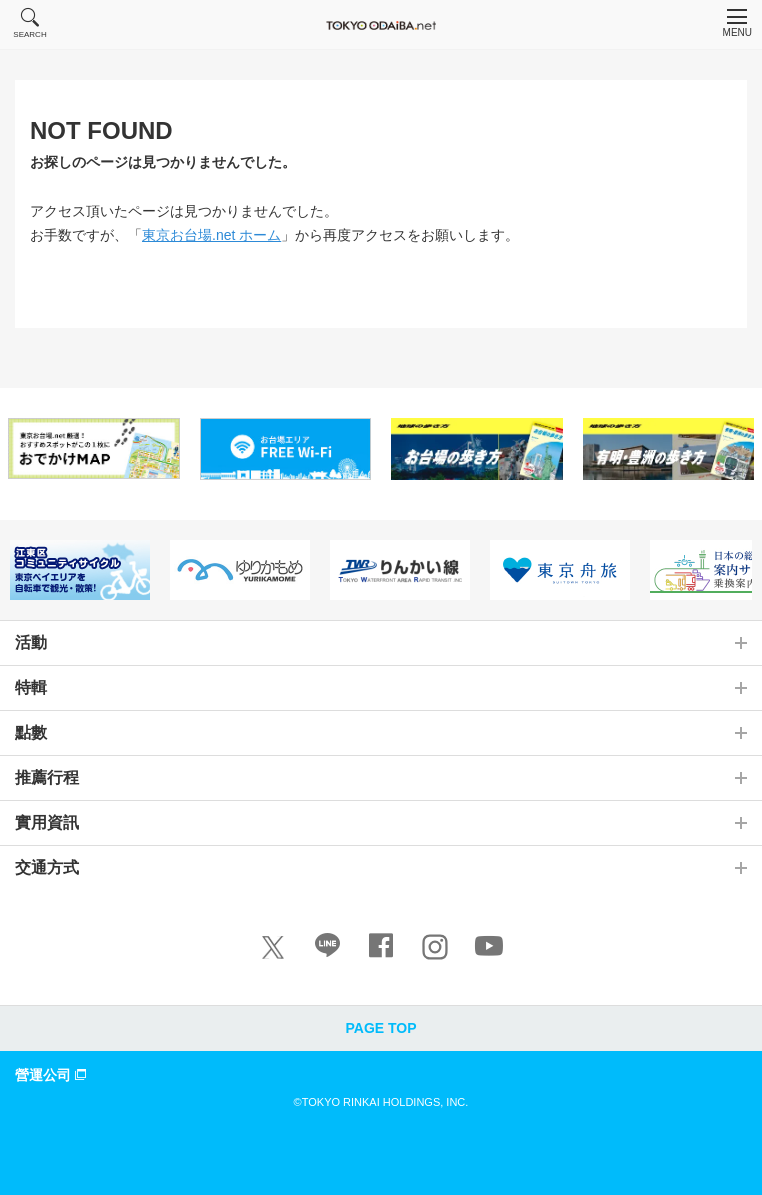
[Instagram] (435, 947)
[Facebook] (381, 950)
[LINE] (327, 950)
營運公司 (53, 1074)
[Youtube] (489, 950)
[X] (273, 947)
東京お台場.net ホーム (211, 235)
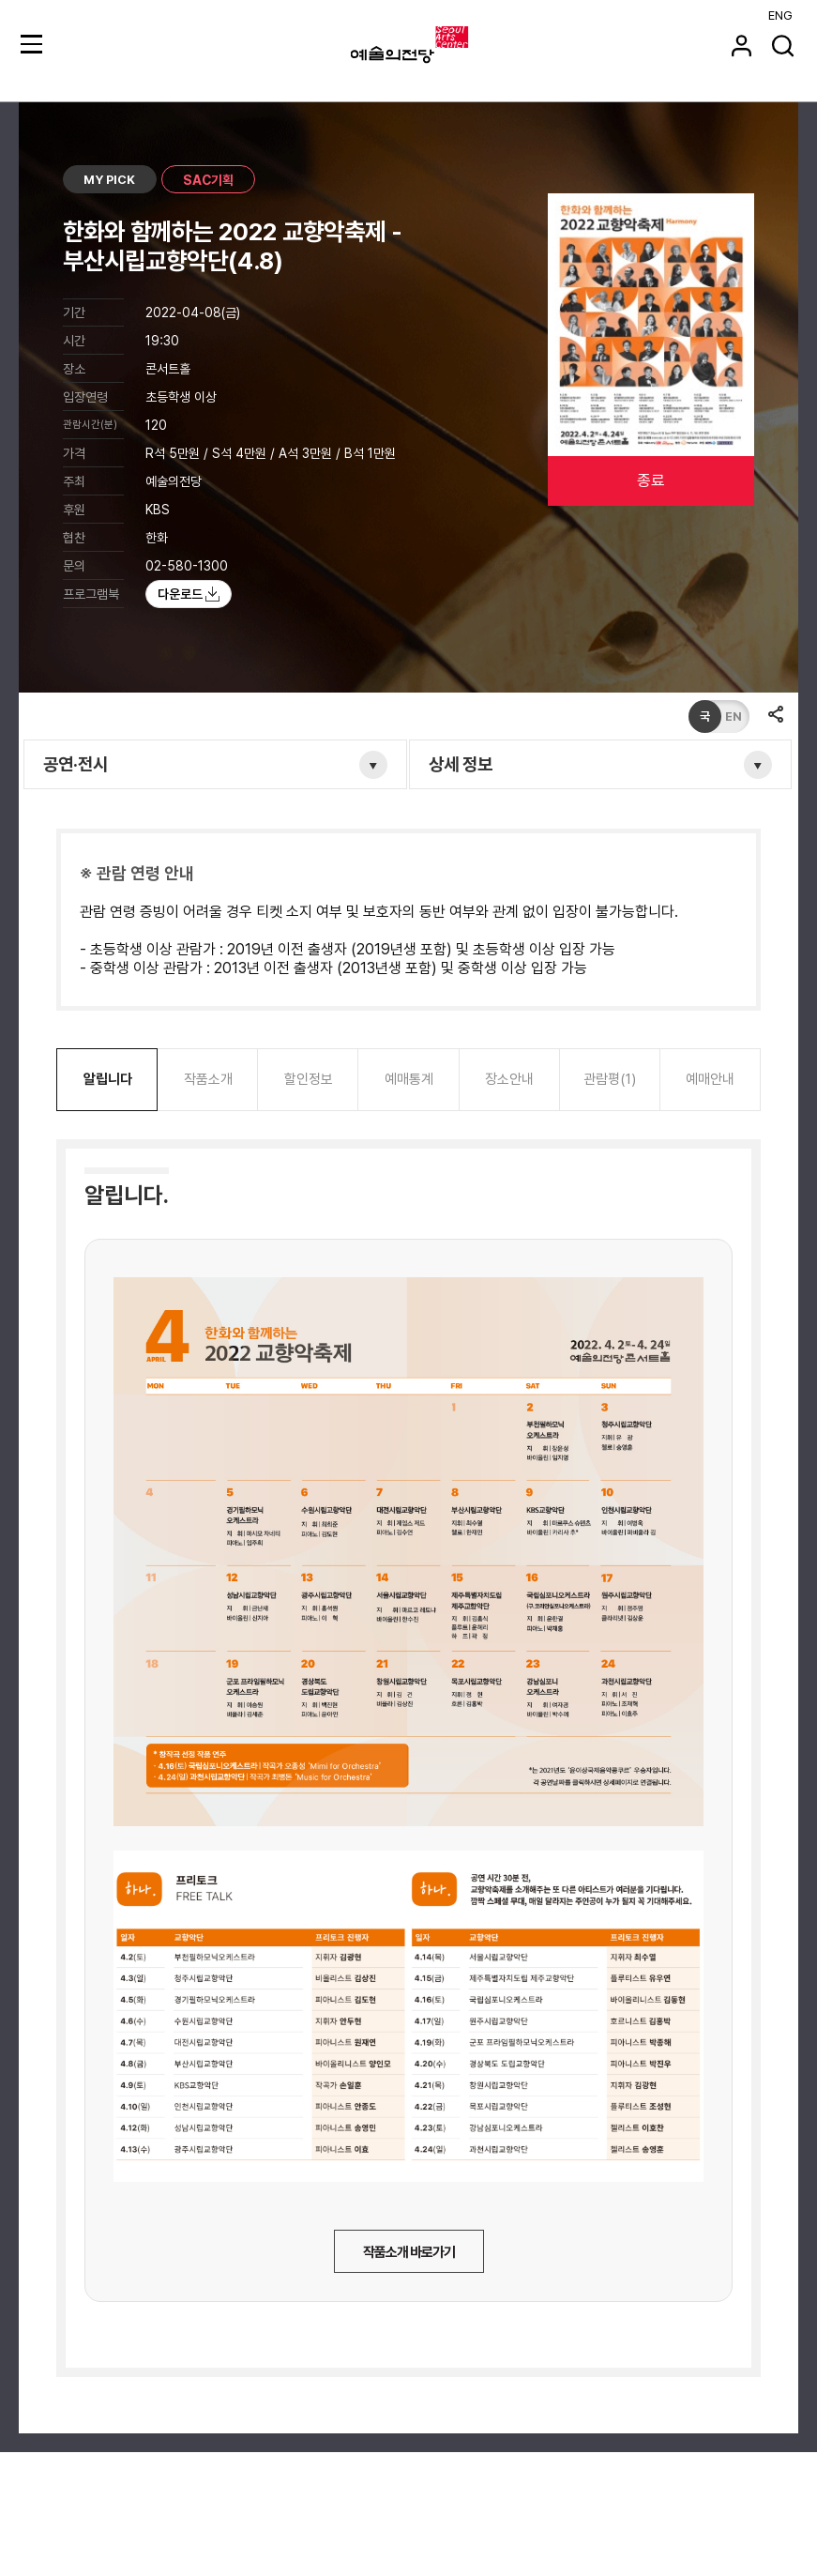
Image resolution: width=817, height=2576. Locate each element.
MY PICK (109, 180)
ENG (780, 15)
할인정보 (308, 1079)
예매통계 (409, 1079)
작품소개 (208, 1079)
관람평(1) (609, 1079)
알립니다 (107, 1079)
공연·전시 (75, 764)
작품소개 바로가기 (409, 2252)
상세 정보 (460, 764)
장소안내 (509, 1079)
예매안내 (710, 1079)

┄┄┄┄┄┄┄┄┄┄

**SET PROBLEM**:
Render every line of the items above as a JSON list of strings, one string per line, skipping blank lines. Leave the pictures out.

**RESPONSE FOR THIS EXERCISE**:
[
  "[Instagram] (435, 947)",
  "[Facebook] (381, 950)",
  "[LINE] (327, 950)",
  "營運公司 (53, 1074)",
  "[Youtube] (489, 950)",
  "[X] (273, 947)",
  "東京お台場.net ホーム (211, 235)",
  "Image resolution: width=817, height=2576. Locate each element.",
  "MY PICK (109, 180)",
  "ENG (780, 15)",
  "할인정보 (308, 1079)",
  "예매통계 (409, 1079)",
  "작품소개 (208, 1079)",
  "관람평(1) (609, 1079)",
  "알립니다 (107, 1079)",
  "공연·전시 (75, 764)",
  "작품소개 바로가기 (409, 2252)",
  "상세 정보 (460, 764)",
  "장소안내 (509, 1079)",
  "예매안내 (710, 1079)"
]